Data cleaning for mapping, Google Sheets style

Google Sheets is a tool that many of us are familiar with, but I’d like to shed some light on some useful functions for data cleaning, specifically when preparing to make a map. Some of these functions, like translation and geocoding plugins, are specific to Google Sheets, and make it a valuable platform for cleaning data. There are benefits to using Google Sheets rather than OpenRefine or other software; the document can be collaborative and is stored in the cloud, it supports plugins such as Geocode by AwesomeTable and Google Translate and it’s a slightly more user friendly platform- you don’t have to know how to use regular expressions to use it. I found it to be useful during my midterm project, and In this tutorial, I’ll be sharing several applications of Google Sheets that I discovered while trying to clean my data for mapping people, which is applicable to ArcGIS, Flourish, or other software that allows you to plot points on a map. For the sake of the tutorial, I’m using a dataset similar to the Tate artists dataset that I used for my midterm, which has the artist name, year of birth, and place of birth.

I created a (somewhat lengthy) tutorial screencast encompassing several aspects of data cleaning for mapping, using the dataset of Tate Collection artists born 1930-1949.

The general outline of my screencast is as follows, for those who are less inclined to watch the whole video. I’ve included links to other resources for using each specific feature mentioned.

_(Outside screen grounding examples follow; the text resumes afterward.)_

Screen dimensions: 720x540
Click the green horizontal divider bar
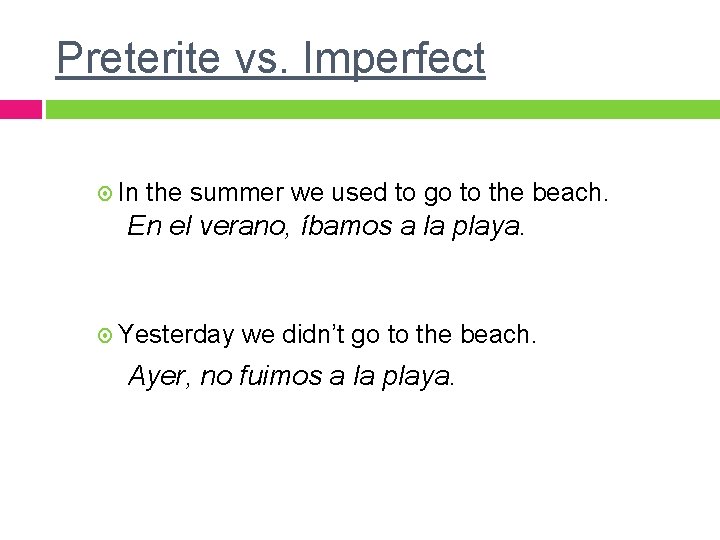[382, 109]
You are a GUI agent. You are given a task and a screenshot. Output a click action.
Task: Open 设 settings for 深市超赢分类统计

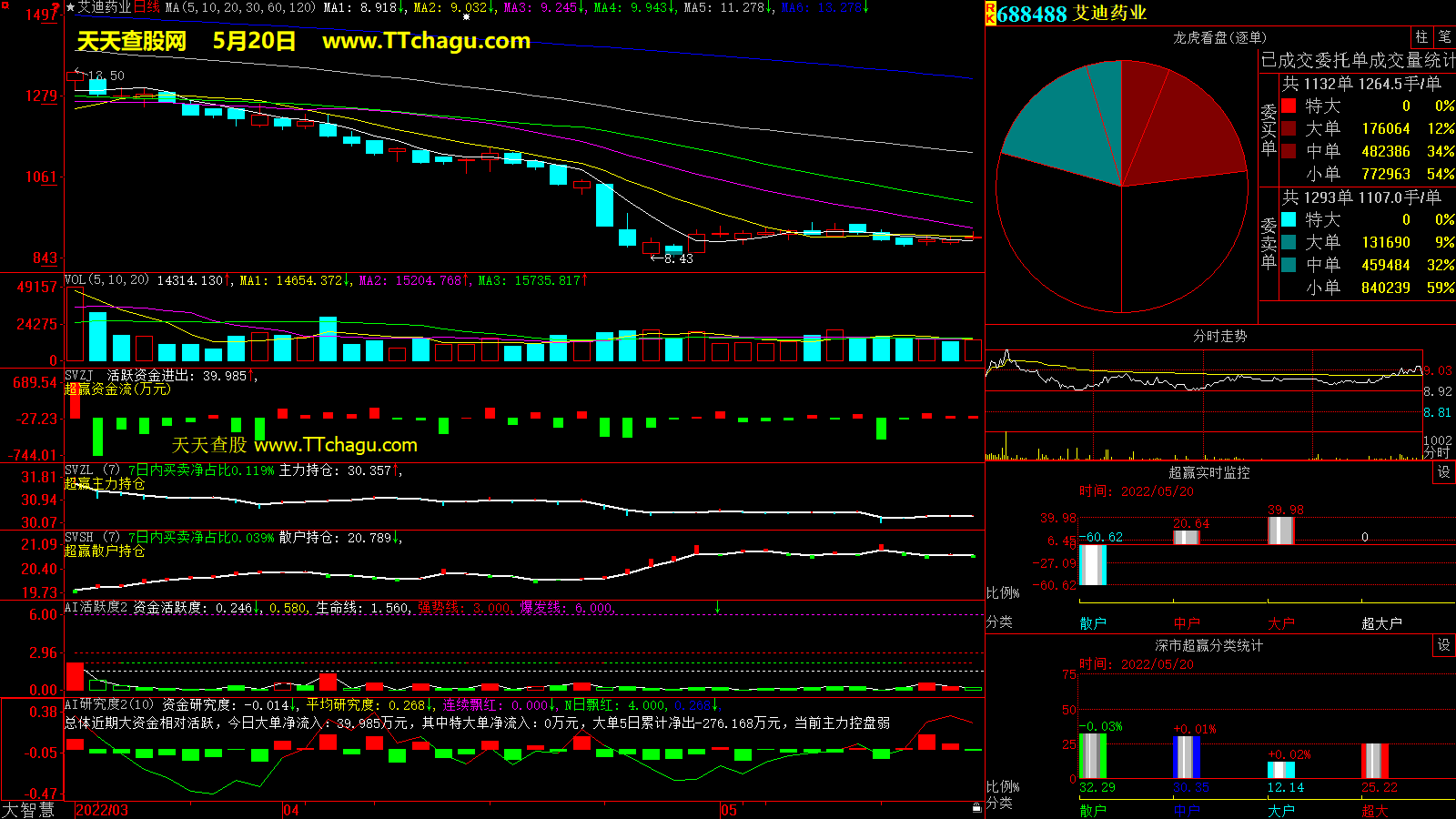pyautogui.click(x=1444, y=645)
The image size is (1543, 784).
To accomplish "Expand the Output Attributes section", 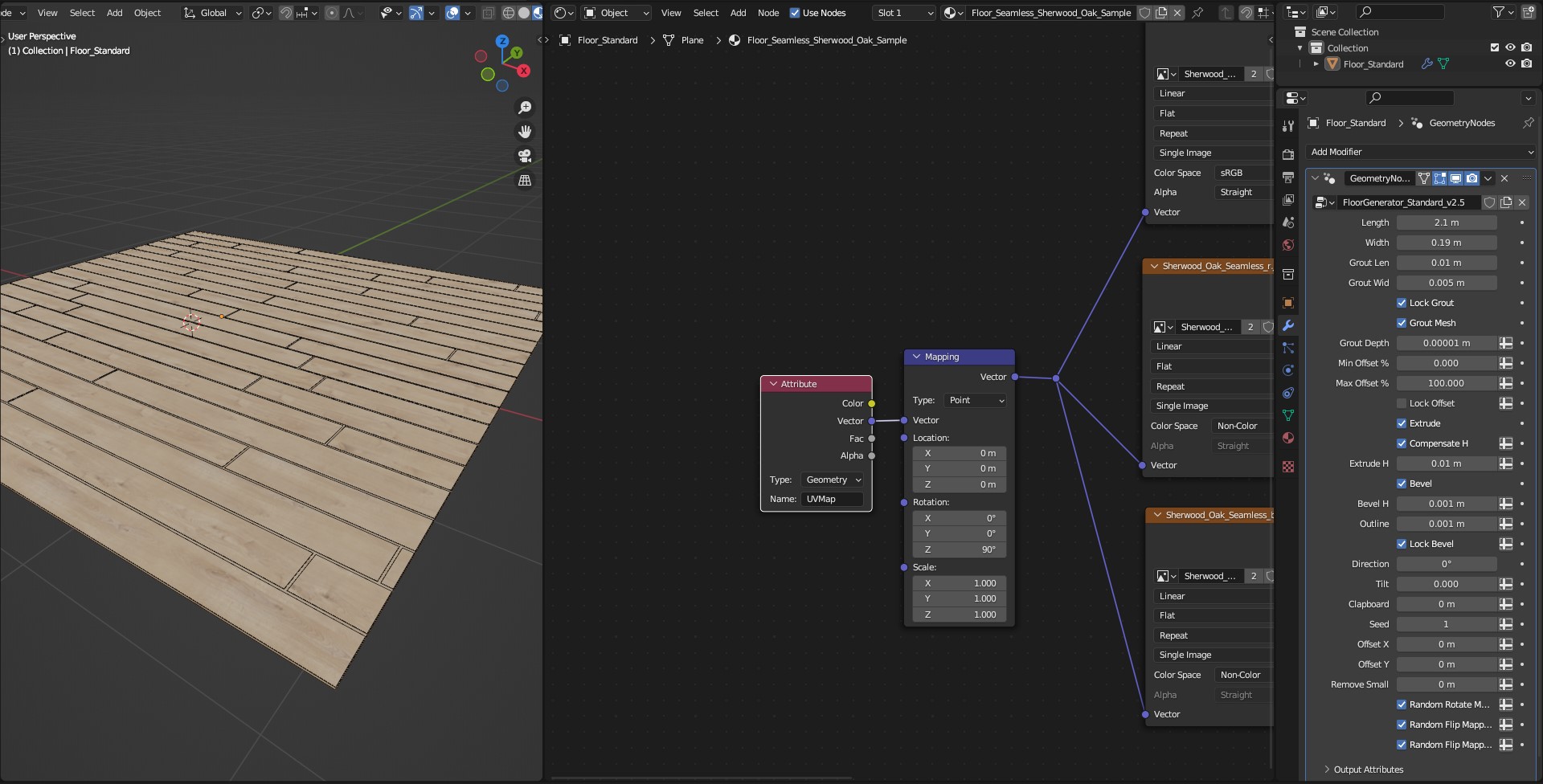I will point(1366,770).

  1. Paring down the data to exclude artists without a recorded place of birth (you wouldn’t be able to put them on a map), using filters.
    • Select column, data>create a filter>filter by condition>is empty
    • Delete rows that appear with this filter, data>remove filter to return to original table
  2. I forgot to mention this in the screencast, but there are a few built-in data cleaning options on Google Sheets. Data>data cleanup lets you choose to remove duplicate entries and trim whitespace.
  3. Searching for special characters in the name section so that I could reformat them, using filters.
    • data>create a filter>filter by condition>text contains>[insert special character to search for] and reformat accordingly
  4. Reformatting names to correct capitalization, using the PROPER function.
  5. Transforming the name column from Lastname, Firstname to Firstname Lastname
    • =SPLIT(A1, “,”)
      • it splits at the comma between the names, since I entered “,” as the delimiter
    • =CONCATENATE(A2,” “,A1)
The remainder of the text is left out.